Locke se llevó la mano al costado izquierdo, allí donde siempre llevaba a Garra, la espada de energía que había robado durante la batalla en la Base Aurier. No encontró palabras para responder, así que solo asintió.

El salón se convirtió en una batalla de opiniones, con Verónica pidiendo un diálogo diplomático, Swein insistiendo en esperar un momento más oportuno y Eros clamando por una intervención militar inmediata antes de los Exámenes de la Selección.
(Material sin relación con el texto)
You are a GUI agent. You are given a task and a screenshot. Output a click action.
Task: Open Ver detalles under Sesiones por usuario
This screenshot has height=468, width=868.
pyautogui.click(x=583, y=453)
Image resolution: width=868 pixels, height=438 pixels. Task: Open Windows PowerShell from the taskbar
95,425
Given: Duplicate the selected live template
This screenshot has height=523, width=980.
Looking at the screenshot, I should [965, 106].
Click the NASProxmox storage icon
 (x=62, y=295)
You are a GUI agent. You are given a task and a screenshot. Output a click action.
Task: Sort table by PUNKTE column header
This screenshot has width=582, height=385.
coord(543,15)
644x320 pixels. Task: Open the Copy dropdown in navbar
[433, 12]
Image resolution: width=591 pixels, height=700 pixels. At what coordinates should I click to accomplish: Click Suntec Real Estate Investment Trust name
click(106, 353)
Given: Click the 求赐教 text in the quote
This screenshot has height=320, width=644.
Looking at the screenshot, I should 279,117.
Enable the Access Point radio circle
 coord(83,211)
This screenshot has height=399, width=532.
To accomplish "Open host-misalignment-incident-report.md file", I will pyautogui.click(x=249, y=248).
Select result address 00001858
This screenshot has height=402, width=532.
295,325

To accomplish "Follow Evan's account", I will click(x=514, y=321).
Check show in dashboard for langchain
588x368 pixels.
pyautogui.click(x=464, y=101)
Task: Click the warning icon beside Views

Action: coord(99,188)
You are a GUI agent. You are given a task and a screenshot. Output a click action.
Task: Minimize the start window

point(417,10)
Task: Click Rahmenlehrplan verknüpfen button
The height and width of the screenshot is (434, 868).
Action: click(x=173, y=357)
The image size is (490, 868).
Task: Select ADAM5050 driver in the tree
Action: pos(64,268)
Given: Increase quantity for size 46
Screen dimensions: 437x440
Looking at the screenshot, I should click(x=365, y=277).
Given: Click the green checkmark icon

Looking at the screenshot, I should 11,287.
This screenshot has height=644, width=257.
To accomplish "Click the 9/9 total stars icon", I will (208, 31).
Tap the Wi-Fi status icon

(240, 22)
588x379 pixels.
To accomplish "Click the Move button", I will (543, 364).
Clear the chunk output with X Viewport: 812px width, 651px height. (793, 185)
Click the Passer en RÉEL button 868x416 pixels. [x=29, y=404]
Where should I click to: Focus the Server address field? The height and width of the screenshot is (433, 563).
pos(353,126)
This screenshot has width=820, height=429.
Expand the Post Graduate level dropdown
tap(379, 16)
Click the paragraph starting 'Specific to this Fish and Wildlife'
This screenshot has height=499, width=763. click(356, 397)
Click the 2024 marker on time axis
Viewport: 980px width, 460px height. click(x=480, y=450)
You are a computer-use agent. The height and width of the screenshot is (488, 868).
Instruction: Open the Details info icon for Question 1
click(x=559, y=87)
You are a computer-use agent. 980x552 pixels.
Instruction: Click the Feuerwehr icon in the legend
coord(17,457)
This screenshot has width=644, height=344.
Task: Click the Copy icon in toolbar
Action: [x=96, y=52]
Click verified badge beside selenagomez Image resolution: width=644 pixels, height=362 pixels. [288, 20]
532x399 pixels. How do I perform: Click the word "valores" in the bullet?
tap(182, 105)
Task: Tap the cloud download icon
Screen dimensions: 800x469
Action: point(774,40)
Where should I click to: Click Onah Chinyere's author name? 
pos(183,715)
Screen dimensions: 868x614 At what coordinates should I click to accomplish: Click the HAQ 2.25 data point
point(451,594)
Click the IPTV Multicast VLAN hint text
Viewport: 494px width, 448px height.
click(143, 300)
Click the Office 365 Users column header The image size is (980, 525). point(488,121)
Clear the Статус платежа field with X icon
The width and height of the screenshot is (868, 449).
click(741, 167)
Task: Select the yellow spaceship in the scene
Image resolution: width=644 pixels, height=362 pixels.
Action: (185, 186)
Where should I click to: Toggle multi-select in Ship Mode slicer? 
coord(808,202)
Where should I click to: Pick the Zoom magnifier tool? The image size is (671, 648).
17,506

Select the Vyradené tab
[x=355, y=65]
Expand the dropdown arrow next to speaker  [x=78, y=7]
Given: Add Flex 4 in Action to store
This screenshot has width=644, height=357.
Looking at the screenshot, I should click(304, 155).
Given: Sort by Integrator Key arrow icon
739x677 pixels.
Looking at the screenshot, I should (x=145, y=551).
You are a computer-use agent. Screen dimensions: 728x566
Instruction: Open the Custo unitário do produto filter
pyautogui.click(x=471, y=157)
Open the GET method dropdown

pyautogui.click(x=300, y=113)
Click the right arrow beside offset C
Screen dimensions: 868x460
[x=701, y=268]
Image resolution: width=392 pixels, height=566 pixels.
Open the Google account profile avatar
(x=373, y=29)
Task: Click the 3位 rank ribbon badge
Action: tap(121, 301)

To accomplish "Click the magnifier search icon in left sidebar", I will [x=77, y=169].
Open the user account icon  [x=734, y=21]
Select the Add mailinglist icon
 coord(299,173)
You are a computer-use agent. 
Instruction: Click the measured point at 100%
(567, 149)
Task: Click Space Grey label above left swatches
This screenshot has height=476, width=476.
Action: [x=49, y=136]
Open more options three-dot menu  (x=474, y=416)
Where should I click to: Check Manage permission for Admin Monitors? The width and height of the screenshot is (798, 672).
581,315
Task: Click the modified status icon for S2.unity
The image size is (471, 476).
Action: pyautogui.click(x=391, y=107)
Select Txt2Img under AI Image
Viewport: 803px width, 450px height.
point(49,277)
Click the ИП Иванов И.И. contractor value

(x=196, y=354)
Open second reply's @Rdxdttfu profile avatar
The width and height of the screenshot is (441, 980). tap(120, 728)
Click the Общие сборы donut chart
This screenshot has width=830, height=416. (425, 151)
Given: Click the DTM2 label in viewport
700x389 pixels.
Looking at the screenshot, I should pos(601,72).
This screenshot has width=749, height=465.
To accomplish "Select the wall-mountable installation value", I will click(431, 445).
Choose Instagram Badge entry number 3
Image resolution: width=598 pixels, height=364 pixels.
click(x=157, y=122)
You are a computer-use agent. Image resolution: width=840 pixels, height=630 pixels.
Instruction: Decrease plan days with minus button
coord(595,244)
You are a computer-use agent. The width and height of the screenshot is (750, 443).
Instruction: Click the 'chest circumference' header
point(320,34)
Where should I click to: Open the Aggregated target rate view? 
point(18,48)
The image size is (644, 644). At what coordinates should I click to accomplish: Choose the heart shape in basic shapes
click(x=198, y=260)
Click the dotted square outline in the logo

Los únicos que se mantenían en silencio eran Locke y el teniente Ross, quien observaba todo con una expresión calculadora, contrayendo su nariz.

—Destruir sin pensar no nos llevará a nada, almirante —dijo Ross con una pizca de ironía—. Tampoco quedarnos quietos, sargento. Y dialogar, presidenta, sería como advertirles que los estamos vigilando. No debemos entregar la ventaja de esa manera.

Sus palabras eran precisas y calculadas, y el peso de su experiencia se hacía sentir en cada una de ellas. Los presentes intercambiaron miradas, intentando descifrar la lógica detrás del enfoque de Ross. Locke sabía, por los años trabajando bajo su mando, que la respuesta que vendría sería clara y contundente.

Ross lo miró a los ojos, y en ese instante, Locke entendió lo que estaba a punto de proponer.

—Debemos enviar al muchacho —declaró el teniente con una sonrisa de satisfacción que parecía cruzar su rostro de lado a lado.

El silencio en la sala se volvió espeso. Todos evaluaban la propuesta que acababa de hacer Ross. Poco a poco, comenzaron a asentir con la cabeza, mostrando una aceptación tácita. En cuestión de minutos, los detalles de la misión quedaron definidos; las fechas, los objetivos y el plan de acción estaban claros. Locke partiría en ocho días, después de los Exámenes de la Selección, con un mes para descubrir qué tramaba su viejo amigo.

Su mente era un torbellino. Recuerdos de Karl, sus conversaciones pasadas, la feroz batalla, la muerte del sargento Roosevelt, líder de escuadrón en la Base Aurier... Todo volvía a él con una nitidez dolorosa. Pero un pensamiento persistía, ese que llevaba la pregunta de Karl. Esa condenada pregunta que se repetía con intensidad, como si fuera un coro melódico y molesto. Aquella que había respondido con tanta facilidad aquella vez:

«¿Qué estarías dispuesto a sacrificar para proteger a tu familia, novato?»